Em uma articulação que pegou o Palácio do Planalto de surpresa, a Câmara dos Deputados e o Senado Federal derrubaram, por ampla maioria, os decretos do presidente Lula que elevavam o Imposto sobre Operações Financeiras (IOF). A votação, inicialmente não prevista para esta semana, acentua a tensão entre os Poderes e impõe uma derrota significativa ao governo, que agora terá de lidar com um rombo de R$ 10 bilhões na arrecadação de 2025.
A manobra, descrita como tendo ocorrido na "calada da noite" de segunda-feira, viu a proposta ser incluída na pauta e aprovada com folga já no dia seguinte. Este movimento acelerado reflete a crescente insatisfação de parlamentares com o Executivo. Entre os motivos para o descontentamento estão os atrasos no pagamento de emendas, a falha na articulação política do governo e o discurso presidencial de que o Congresso estaria "chantageando" o Planalto. A insatisfação é tão profunda que até mesmo partidos da base governista votaram pela revogação do aumento das taxas.
Para a equipe econômica, a derrubada do IOF é um duro golpe, que pode levar à ampliação dos bloqueios no Orçamento de 2025, que já possui R$ 31 bilhões travados. Este episódio marca a primeira vez desde 1992 que o Congresso revoga um decreto tributário presidencial, evidenciando o alto custo político da agenda fiscal do governo.

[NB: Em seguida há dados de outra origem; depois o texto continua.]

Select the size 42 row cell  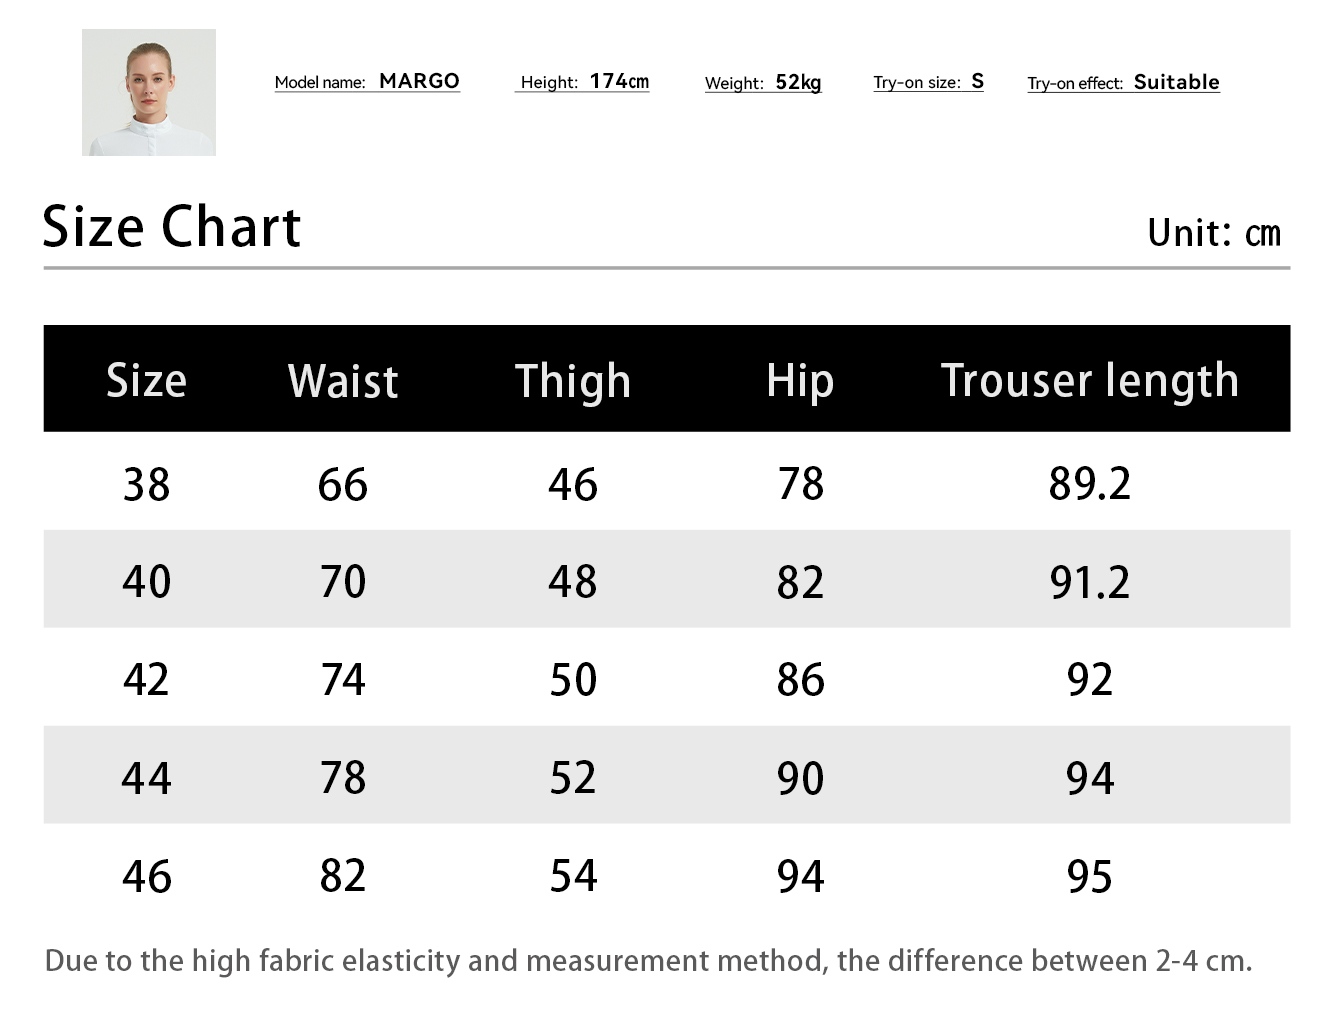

Outras pautas no Legislativo
Além da revogação do IOF, os parlamentares também aprovaram outro projeto de grande interesse para a classe política: o aumento do número de deputados federais de 513 para 531 a partir da próxima legislatura, que se inicia em 2027. A decisão, que ainda depende da sanção presidencial, gerará um custo anual estimado em R$ 65 milhões.